26.10.08

Mis en examen, des néonazis invoquent la "haine de la racaille"


THOMAS WERLET ET KEMI SEBA
LE MONDE

Six personnes, âgées de 19 à 35 ans, soupçonnées d'appartenir à un groupe néonazi, ont été mises en examen par un juge d'instruction d'Evry, jeudi 23 octobre, pour "participation à un groupe de combat" et "détention et port d'armes" dans le cadre de l'enquête sur des fusillades intervenues le 28 mai à Saint-Michel-sur-Orge (Essonne). Deux hommes cagoulés, en voiture, avaient tiré au moins trente-cinq balles avec un fusil-mitrailleur, ne provoquant "par miracle", selon une source judiciaire, que des dégâts matériels (Le Monde du 3 juin).


L'enquête avait rapidement mis en évidence l'implication de jeunes engagés dans un groupuscule appelé "Nomad 88" (88 correspondant au double H, 8e lettre de l'alphabet, renvoyant au salut nazi "Heil Hitler") et désireux de venger l'un d'entre eux agressé peu de temps avant dans son lycée.

Trois individus avaient été mis en examen début juin, dont deux suspectés d'être le tireur et le conducteur de la voiture, pour "tentative d'assassinat" et "détention et transport d'armes". Au cours des perquisitions, les policiers avaient saisi de la littérature néonazie et un arsenal important, notamment des armes, des munitions et des composants servant à la fabrication d'explosifs.

Les nouvelles interpellations, réalisées mardi 21 octobre, ont visé les autres militants de Nomad 88. Au cours de leurs auditions, ceux-ci n'ont pas reconnu ouvertement leur appartenance à la mouvance néonazie. "Ils ont fait état de leur volonté de nettoyer certains quartiers de la racaille dans la mesure où, à leur avis, ni la police ni la gendarmerie ne le feraient", explique une source judiciaire. En garde à vue, certains ont évoqué le fait de s'armer pour se préparer à l'hypothèse d'une "guerre civile" en France.

ETROITE SURVEILLANCE
Plusieurs cadres d'un autre groupuscule extrémiste, appelé la Droite socialiste, ont également été placés en garde à vue, mais pas mis en examen. Les policiers entendaient mesurer le degré de proximité entre ce parti et "Nomad 88". "J'ai expliqué que nous n'avions pas de lien avec "Nomad 88" (...) et que nous avions seulement utilisé leur service d'ordre parce qu'il était gratuit. Je pensais que c'était simplement des "cogneurs". J'étais à des années lumière d'imaginer qu'ils étaient en possession d'un arsenal militaire", a indiqué au Monde le président du mouvement, Thomas Werlet, au sortir de sa garde à vue.

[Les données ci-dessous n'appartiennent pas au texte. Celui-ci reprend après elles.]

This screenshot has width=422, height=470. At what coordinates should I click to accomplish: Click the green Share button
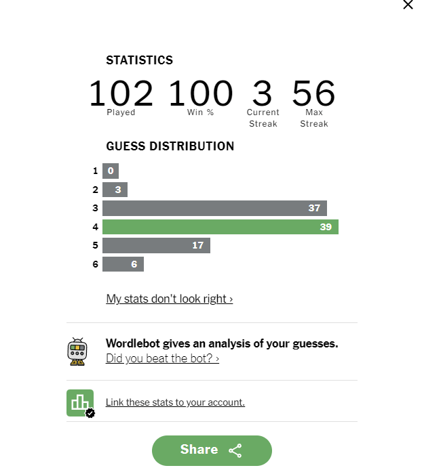(x=212, y=450)
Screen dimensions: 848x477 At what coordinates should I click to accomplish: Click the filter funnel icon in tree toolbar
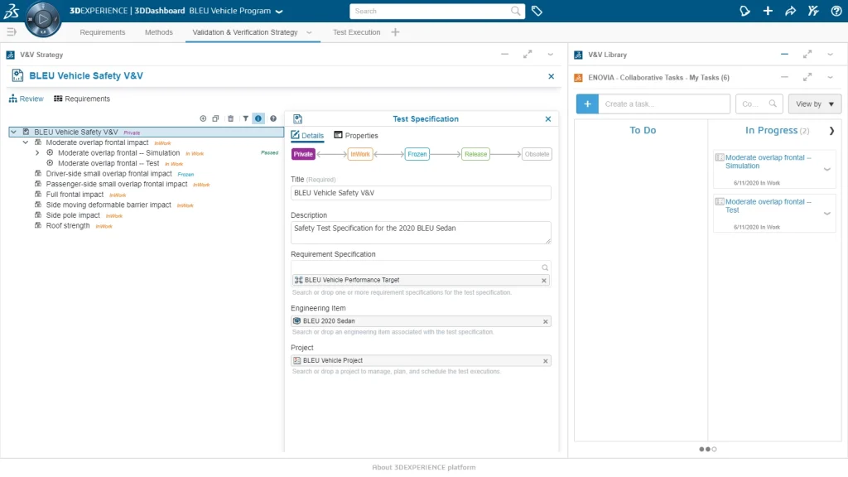245,118
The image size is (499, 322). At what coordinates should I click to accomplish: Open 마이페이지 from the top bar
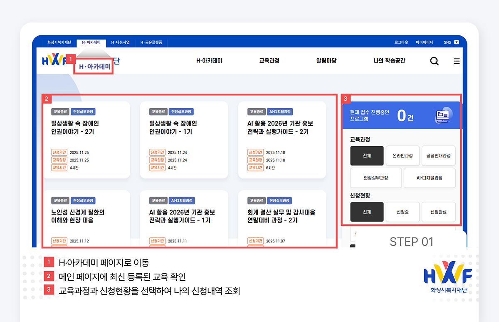pos(425,42)
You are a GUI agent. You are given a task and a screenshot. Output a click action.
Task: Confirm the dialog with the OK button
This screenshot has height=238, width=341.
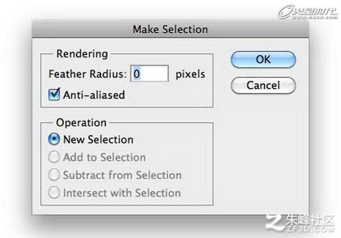point(263,59)
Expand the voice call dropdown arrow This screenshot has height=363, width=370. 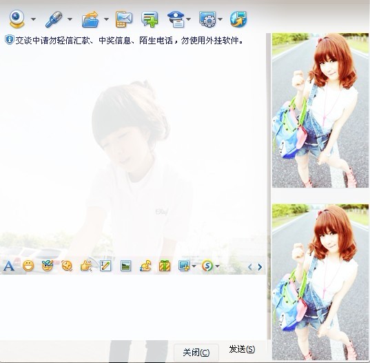point(70,19)
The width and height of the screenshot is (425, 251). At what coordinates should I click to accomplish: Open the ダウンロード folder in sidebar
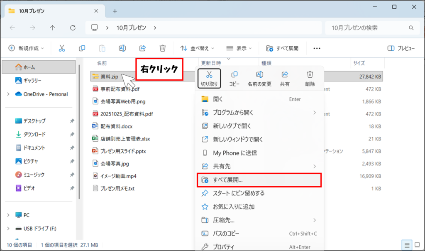click(x=34, y=134)
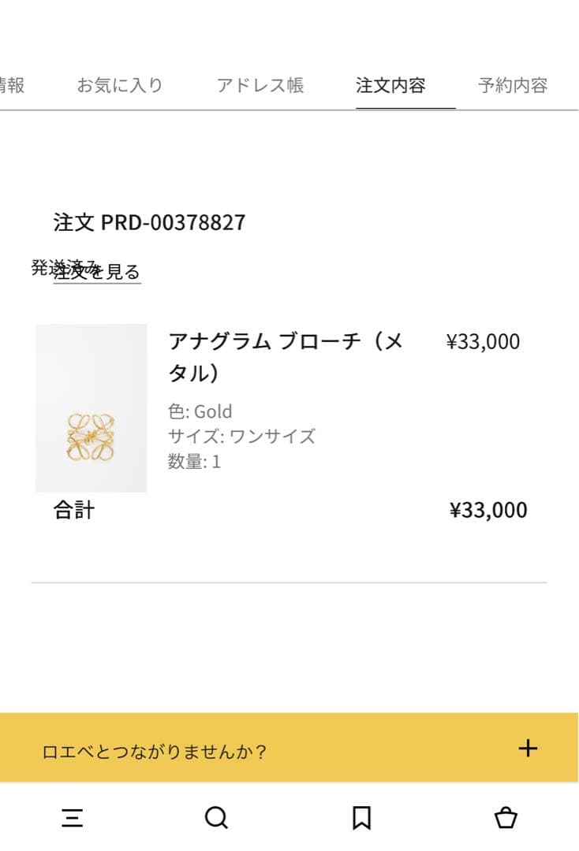Image resolution: width=579 pixels, height=851 pixels.
Task: Expand the ロエベとつながりませんか banner plus
Action: (528, 749)
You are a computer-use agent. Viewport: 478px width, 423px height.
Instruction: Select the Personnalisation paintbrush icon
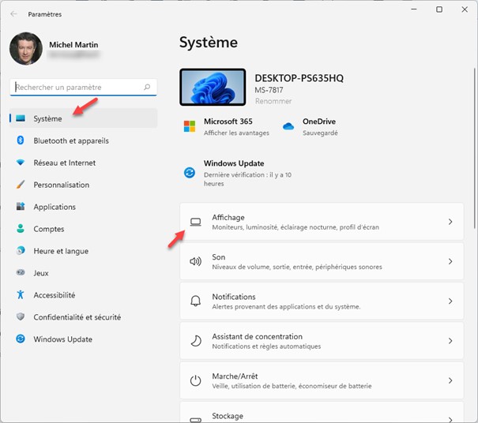(21, 185)
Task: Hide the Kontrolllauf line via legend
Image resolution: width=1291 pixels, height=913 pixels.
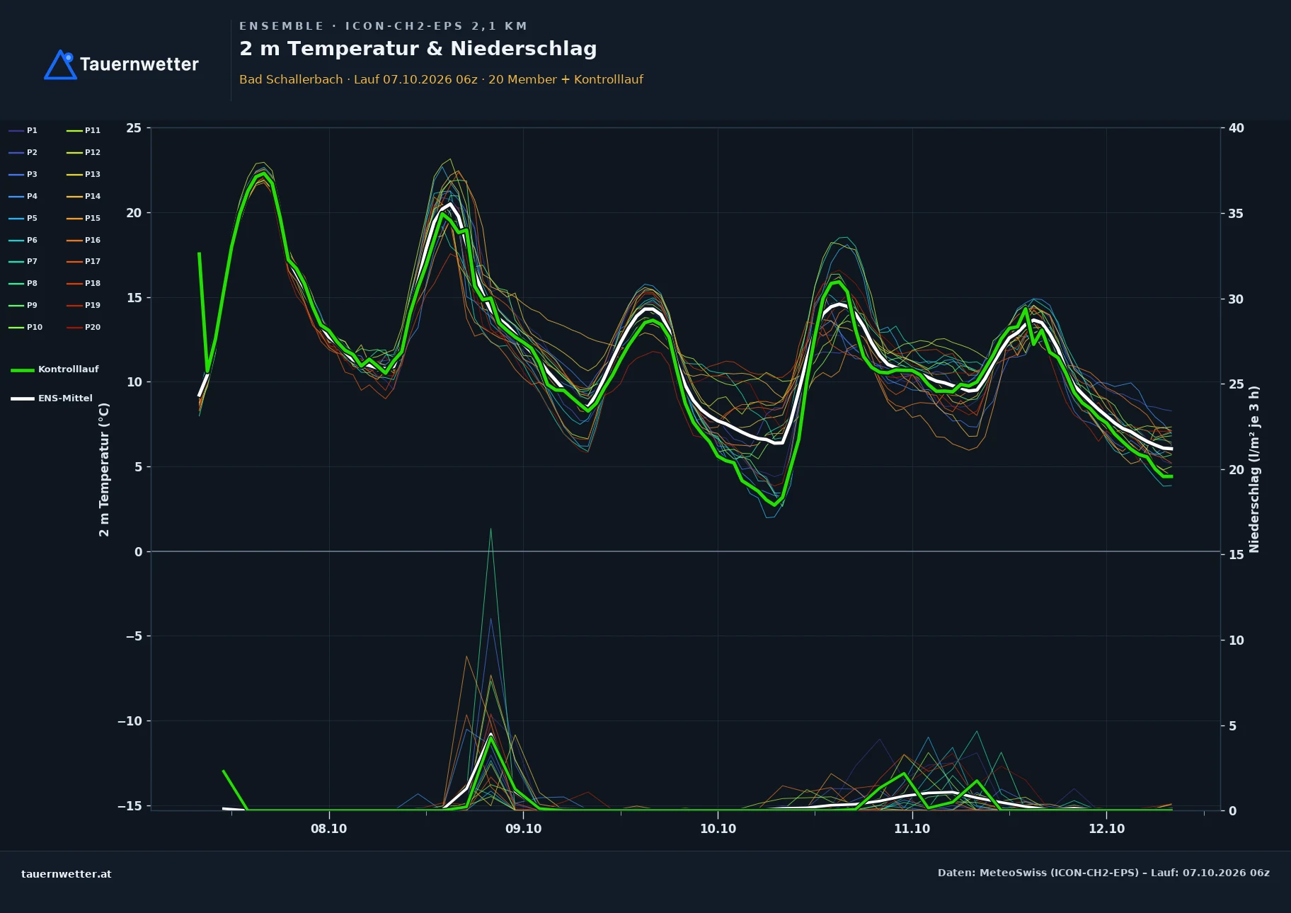Action: (x=54, y=369)
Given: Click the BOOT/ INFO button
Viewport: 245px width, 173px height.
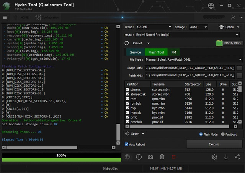Looking at the screenshot, I should [x=228, y=43].
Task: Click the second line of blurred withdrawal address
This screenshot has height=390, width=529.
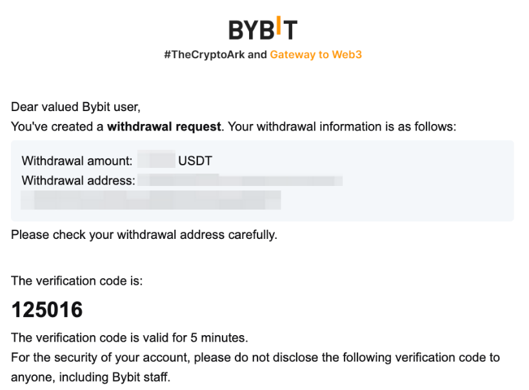Action: pyautogui.click(x=151, y=200)
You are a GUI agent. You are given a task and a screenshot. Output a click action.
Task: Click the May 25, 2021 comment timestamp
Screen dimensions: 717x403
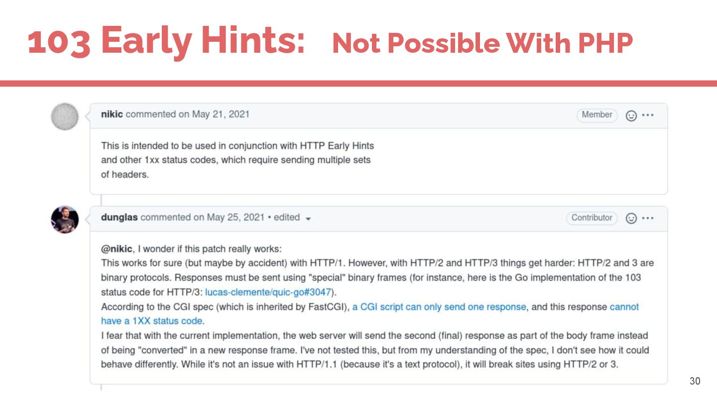pyautogui.click(x=236, y=217)
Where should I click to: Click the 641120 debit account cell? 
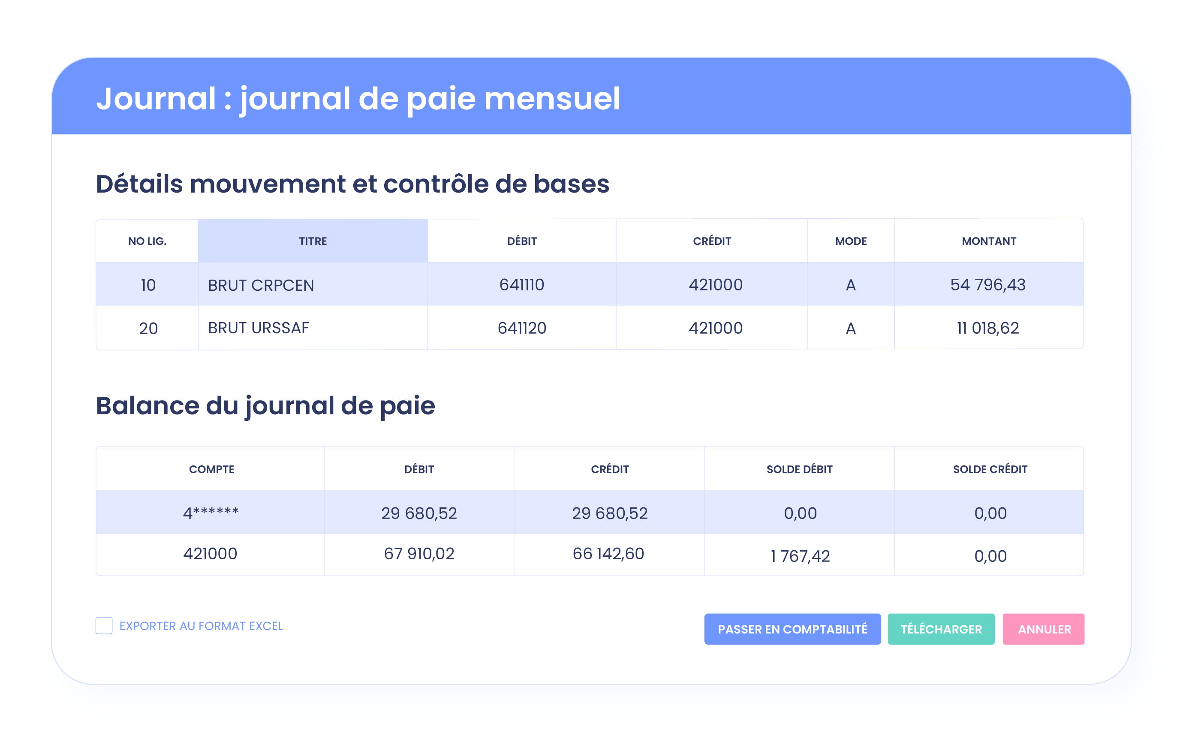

La Droite socialiste, qui se veut "nationaliste-socialiste", fait l'objet d'une étroite surveillance de la part des services de renseignement depuis plusieurs mois à cause de son activisme dans les milieux de l'ultra-droite. Thomas Werlet et quatre de ses proches avaient été interpellés en 2005 dans une forêt jouant au paintball avec des uniformes soviétiques et allemands. Ils avaient été condamnés à de la prison avec sursis pour exhibition d'insignes rappelant des crimes contre l'humanité.

Plus récemment, la Droite socialiste a organisé des manifestations contre le "sionisme" avec Kémi Séba, l'ancien leader du groupuscule radical noir Tribu Ka, dissous en 2006 pour "antisémitisme".